练习题目 A |
下面的页面文字提到，航空航天、能源动力等领域急需准确模拟几种湍流现象。请把这些现象全部列出来。
练习题目 B |
根据下面的页面文字，回答三个小问题，每题一行：
(i) 通讯作者是谁？
(ii) 收稿日期是哪一天？
(iii) 军事科学院在哪个城市？

页面文字 |
>>>>>

航空学报 > 2023, Vol. 44 Issue (15): 528728-528728   doi: 10.7527/S1000-6893.2023.28728

面向工程湍流的高精度数值方法

王圣业1, 邓小刚1,2(), 董义道1, 王东方1, 蔡佳鸿1   

  1. 1.国防科技大学 空天科学学院,长沙  410073
    2.军事科学院,北京  100083
  • 收稿日期:2023-03-21 修回日期:2023-04-13 接受日期:2023-04-23 出版日期:2023-08-15 发布日期:2023-04-28
  • 通讯作者: 邓小刚 E-mail:xgdeng2000@vip.sina.com
  • 基金资助:
    国家自然科学基金(92252101);青年人才托举工程(2022QNRC001);国家专项工程(GJXM92579)

High-order numerical methods for engineering turbulence simulation

Shengye WANG1, Xiaogang DENG1,2(), Yidao DONG1, Dongfang WANG1, Jiahong CAI1   

  1. 1.College of Aerospace Science and Engineering,National University of Defense Technology,Changsha  410073,China
    2.Academy of Military Sciences,Beijing  100083,China
  • Received:2023-03-21 Revised:2023-04-13 Accepted:2023-04-23 Online:2023-08-15 Published:2023-04-28
  • Contact: Xiaogang DENG E-mail:xgdeng2000@vip.sina.com
  • Supported by:
    National Natural Science Foundation of China(92252101);Young Elite Scientists Sponsorship Program by CAST(2022QNRC001);National Key Project(GJXM92579)

摘要:

高精度数值方法是计算流体力学理论研究中的热门和前沿,现今已逐渐走向工程实用。计算由RANS(Reynolds-Average Naiver-Stokes)方程或混合RANS/LES(Large Eddy Simulation)方程主导的湍流流动是高精度数值方法实现工程应用所面临的一个关键难题,包括数值稳定性、收敛效率、网格质量要求等方面均比单纯Navier-Stokes或Euler方程更为严峻。同时,航空航天、能源动力等领域对湍流分离、转捩、激波/湍流干扰、湍流燃烧等的准确模拟需求迫切,促使新的湍流模拟方法和模型不断涌现,对高精度数值方法的适应性、验证与确认,相关软件的兼容性等提出了挑战。基于此,对面向工程湍流的高精度数值方法发展情况进行了总结,重点包括适用于湍流方程的高精度空间离散格式和时间隐式保正格式、高精度方法框架下湍流模型的演化、工程求解面临的几何/网格问题、尺度分辨模拟时高精度格式与湍流方程的匹配及验证与确认方法,对其面临的挑战和未来发展方向进行了展望。

<<<<<

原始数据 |

>>>>>

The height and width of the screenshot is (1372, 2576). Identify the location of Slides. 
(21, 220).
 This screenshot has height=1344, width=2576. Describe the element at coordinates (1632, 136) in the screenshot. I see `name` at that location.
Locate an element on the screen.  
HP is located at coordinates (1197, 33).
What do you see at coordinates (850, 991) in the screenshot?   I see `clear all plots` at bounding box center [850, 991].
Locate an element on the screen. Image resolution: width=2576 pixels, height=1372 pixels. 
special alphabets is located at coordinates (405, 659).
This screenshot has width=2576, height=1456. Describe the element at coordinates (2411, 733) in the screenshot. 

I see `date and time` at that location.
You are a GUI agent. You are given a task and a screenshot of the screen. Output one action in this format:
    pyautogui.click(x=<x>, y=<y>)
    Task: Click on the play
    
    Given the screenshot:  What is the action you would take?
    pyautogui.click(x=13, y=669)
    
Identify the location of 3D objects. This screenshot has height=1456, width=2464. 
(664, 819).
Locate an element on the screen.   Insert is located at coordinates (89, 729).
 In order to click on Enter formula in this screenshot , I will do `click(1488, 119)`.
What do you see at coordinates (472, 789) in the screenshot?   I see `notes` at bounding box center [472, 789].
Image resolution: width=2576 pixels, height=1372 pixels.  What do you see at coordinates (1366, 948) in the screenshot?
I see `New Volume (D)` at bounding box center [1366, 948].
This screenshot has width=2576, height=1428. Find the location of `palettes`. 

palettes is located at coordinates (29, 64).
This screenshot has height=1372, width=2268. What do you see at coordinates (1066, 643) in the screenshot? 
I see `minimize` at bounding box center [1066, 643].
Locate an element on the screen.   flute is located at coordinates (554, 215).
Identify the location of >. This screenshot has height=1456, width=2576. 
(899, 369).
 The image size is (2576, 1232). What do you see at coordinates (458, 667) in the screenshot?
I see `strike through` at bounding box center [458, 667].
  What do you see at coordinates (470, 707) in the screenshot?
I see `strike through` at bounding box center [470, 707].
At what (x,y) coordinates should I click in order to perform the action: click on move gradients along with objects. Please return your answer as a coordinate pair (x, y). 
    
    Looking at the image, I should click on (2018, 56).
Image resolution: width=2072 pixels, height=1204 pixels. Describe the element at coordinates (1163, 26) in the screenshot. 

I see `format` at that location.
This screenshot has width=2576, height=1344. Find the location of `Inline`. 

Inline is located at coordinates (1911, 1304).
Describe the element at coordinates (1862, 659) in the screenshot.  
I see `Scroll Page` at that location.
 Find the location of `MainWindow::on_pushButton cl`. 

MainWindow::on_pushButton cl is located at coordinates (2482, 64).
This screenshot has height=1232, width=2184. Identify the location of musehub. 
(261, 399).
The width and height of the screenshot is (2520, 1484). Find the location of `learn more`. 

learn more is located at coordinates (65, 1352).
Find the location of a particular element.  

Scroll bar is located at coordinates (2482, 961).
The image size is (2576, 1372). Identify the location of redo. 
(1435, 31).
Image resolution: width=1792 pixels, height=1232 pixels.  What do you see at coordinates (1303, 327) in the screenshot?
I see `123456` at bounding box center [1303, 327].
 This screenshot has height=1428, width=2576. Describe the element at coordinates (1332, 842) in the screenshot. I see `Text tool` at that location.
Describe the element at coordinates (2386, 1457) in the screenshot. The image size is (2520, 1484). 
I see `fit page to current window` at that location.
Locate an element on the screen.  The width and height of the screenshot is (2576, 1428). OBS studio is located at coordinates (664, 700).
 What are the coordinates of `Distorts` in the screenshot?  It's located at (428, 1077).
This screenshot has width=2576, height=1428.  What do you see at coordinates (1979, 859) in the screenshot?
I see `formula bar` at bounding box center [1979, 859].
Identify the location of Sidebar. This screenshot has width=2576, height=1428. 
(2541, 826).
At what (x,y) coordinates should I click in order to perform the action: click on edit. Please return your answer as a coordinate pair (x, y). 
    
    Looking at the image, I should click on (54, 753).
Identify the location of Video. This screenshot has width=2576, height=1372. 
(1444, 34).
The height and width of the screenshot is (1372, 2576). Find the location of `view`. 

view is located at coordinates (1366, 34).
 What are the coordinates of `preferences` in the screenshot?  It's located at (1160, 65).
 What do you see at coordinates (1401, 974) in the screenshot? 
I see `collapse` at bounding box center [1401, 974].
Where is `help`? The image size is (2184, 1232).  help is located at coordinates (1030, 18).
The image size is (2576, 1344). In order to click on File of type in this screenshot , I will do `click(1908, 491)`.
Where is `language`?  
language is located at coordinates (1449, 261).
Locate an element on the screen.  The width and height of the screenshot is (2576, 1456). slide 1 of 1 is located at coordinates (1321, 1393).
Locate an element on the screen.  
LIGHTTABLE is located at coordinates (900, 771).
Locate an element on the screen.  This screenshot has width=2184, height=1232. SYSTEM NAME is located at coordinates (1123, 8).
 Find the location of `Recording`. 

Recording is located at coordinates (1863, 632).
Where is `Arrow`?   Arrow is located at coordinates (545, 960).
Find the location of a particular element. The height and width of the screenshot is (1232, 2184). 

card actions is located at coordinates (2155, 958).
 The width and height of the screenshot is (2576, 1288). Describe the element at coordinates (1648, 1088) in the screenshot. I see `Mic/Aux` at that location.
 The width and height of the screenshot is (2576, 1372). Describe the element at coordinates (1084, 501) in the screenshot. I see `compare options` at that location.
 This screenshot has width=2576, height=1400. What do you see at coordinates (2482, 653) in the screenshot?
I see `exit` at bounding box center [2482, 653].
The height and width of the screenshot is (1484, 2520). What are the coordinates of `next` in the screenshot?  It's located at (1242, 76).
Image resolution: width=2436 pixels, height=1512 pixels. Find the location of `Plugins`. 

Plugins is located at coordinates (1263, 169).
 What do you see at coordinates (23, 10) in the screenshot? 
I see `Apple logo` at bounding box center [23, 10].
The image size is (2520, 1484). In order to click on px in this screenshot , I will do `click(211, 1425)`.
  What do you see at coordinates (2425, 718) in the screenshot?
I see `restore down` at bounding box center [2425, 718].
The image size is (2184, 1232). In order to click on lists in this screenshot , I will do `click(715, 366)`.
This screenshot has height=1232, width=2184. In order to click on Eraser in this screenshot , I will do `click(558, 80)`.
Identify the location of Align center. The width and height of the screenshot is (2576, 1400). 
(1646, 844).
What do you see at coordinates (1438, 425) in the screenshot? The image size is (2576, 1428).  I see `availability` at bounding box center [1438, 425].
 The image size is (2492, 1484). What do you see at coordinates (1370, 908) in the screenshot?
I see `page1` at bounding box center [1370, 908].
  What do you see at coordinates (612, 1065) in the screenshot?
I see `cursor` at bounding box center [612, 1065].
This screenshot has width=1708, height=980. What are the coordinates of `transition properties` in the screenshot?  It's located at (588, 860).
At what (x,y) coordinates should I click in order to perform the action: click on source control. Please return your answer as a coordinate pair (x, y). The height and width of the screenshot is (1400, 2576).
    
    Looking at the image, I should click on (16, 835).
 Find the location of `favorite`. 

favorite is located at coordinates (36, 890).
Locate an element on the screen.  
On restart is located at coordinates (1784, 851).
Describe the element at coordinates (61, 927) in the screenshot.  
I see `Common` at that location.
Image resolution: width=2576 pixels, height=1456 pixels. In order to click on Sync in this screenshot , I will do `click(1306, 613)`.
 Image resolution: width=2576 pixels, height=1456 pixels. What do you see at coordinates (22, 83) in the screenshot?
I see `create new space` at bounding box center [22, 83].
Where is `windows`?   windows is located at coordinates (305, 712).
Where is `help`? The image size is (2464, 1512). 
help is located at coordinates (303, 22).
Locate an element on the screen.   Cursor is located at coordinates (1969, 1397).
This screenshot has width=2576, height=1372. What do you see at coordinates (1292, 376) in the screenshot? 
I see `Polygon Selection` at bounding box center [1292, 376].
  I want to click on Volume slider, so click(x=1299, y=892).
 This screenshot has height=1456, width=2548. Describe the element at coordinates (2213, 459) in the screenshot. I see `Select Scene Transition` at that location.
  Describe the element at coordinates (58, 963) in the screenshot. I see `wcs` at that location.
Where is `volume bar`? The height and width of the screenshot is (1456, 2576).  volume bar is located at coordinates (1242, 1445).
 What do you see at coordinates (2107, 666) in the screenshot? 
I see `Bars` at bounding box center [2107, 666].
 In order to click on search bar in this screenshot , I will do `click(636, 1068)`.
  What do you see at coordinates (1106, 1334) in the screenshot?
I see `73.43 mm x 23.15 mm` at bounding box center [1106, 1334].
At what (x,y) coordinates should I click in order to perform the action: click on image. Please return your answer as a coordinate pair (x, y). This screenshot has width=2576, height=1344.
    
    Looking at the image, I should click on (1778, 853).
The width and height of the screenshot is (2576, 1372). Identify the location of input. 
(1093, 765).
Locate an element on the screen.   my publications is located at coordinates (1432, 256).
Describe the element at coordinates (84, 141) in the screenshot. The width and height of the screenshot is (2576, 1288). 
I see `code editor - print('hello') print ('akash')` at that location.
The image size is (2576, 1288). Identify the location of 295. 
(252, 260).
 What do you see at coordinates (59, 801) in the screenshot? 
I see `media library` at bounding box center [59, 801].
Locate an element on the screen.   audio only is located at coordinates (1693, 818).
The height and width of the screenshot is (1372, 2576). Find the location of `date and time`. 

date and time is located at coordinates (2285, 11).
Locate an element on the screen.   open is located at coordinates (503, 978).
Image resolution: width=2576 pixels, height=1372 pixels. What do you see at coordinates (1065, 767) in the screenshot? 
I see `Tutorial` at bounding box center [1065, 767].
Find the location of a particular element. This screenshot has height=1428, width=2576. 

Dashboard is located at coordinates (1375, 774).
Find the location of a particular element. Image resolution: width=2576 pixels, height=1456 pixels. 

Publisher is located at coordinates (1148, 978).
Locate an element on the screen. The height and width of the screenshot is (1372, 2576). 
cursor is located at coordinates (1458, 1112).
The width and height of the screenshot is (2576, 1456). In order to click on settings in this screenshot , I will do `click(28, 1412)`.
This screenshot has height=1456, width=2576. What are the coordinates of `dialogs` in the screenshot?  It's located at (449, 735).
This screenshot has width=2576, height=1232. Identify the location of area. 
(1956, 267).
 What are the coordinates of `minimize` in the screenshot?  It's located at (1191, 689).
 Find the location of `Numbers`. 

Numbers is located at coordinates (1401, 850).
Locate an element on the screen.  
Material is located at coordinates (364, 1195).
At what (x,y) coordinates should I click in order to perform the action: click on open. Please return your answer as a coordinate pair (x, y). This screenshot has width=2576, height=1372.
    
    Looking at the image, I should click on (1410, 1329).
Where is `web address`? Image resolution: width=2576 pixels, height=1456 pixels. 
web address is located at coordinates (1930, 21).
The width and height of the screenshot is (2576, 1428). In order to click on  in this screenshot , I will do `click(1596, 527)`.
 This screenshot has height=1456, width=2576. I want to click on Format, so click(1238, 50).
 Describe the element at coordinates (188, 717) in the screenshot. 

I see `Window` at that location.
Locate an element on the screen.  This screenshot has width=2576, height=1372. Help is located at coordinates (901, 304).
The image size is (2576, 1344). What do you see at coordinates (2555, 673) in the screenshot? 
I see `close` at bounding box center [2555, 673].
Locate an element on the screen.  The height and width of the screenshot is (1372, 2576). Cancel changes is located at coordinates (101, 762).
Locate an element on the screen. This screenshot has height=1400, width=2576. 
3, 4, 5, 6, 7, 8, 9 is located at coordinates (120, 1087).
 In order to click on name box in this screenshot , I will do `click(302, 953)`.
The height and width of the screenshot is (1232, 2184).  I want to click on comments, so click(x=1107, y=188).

<<<<<

书面答案 A |
湍流分离、转捩、激波/湍流干扰、湍流燃烧

书面答案 B |
(i) 邓小刚
(ii) 2023-03-21
(iii) 北京